Chemical potential, symbolized by μ, is a quantity first described by the American engineer, chemist and mathematical physicist Josiah Williard Gibbs. He defined it as follows:

If to any homogeneous mass in a state of hydrostatic stress we suppose an infinitesimal quantity of any substance to be added, the mass remaining homogeneous and its entropy and volume remaining unchanged, the increase of the energy of the mass divided by the quantity of the substance added is the potential for that substance in the mass considered.

Gibbs noted also that for the purposes of this definition, any chemical element or combination of elements in given proportions may be considered a substance, whether capable or not of existing by itself as a homogeneous body. Chemical potential is also referred to as partial molar Gibbs energy (See also Partial molar property).

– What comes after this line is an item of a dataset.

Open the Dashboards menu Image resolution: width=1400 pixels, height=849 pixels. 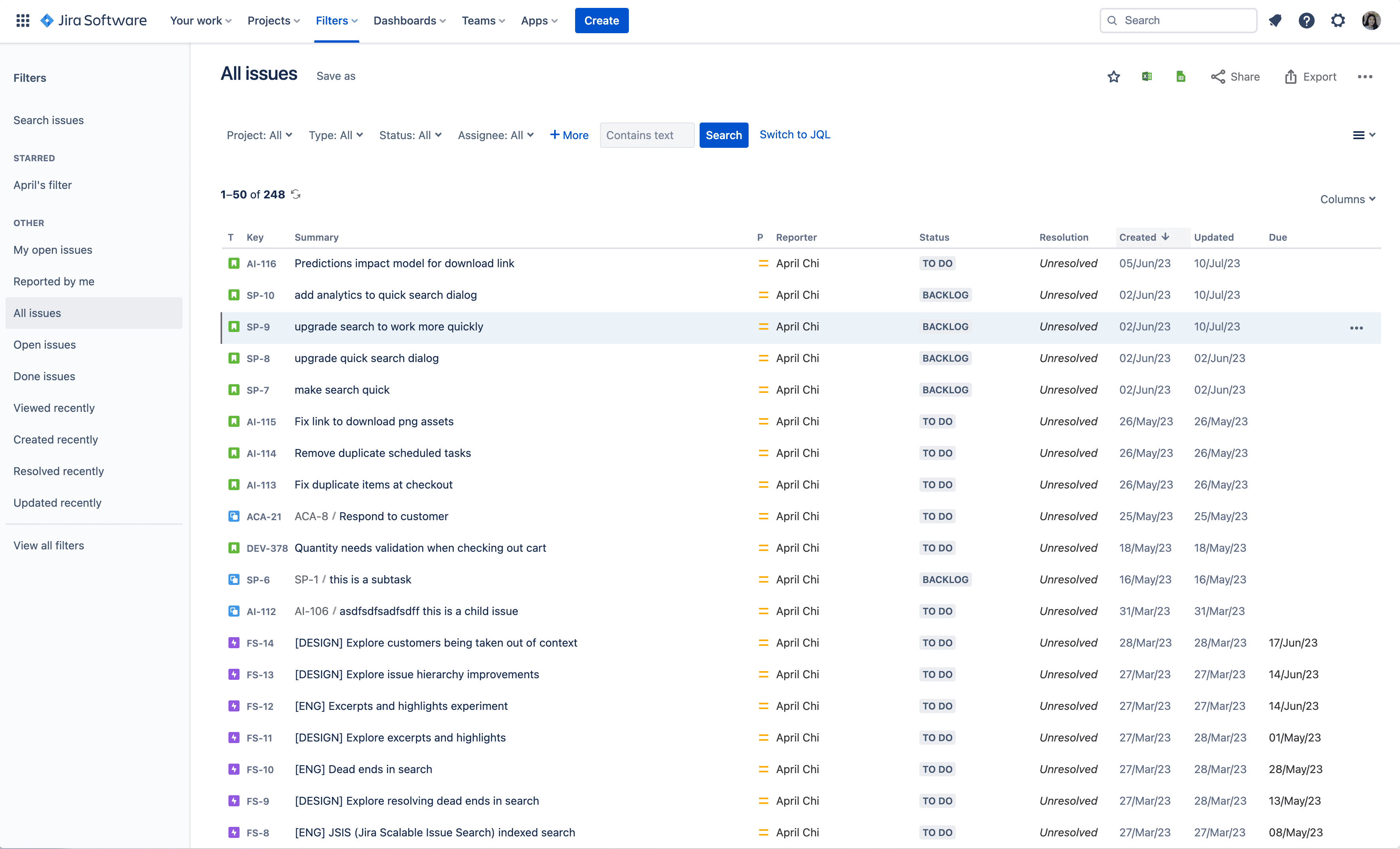point(409,21)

The chemical potential is used in thermodynamics, physics and chemistry. In modern statistical physics the chemical potential is the Lagrange multiplier for the average particle constraint, when maximizing the entropy. This is the precise and abstract scientific definition, just like the temperature is defined as the Lagrange multiplier for the average energy constraint.

In some fields (particularly electrochemistry), the term "chemical potential" is used to describe a fundamentally different (but related) concept, namely the "internal chemical potential"; see below for details.

The chemical potential of a system of electrons is also called the Fermi level.[1]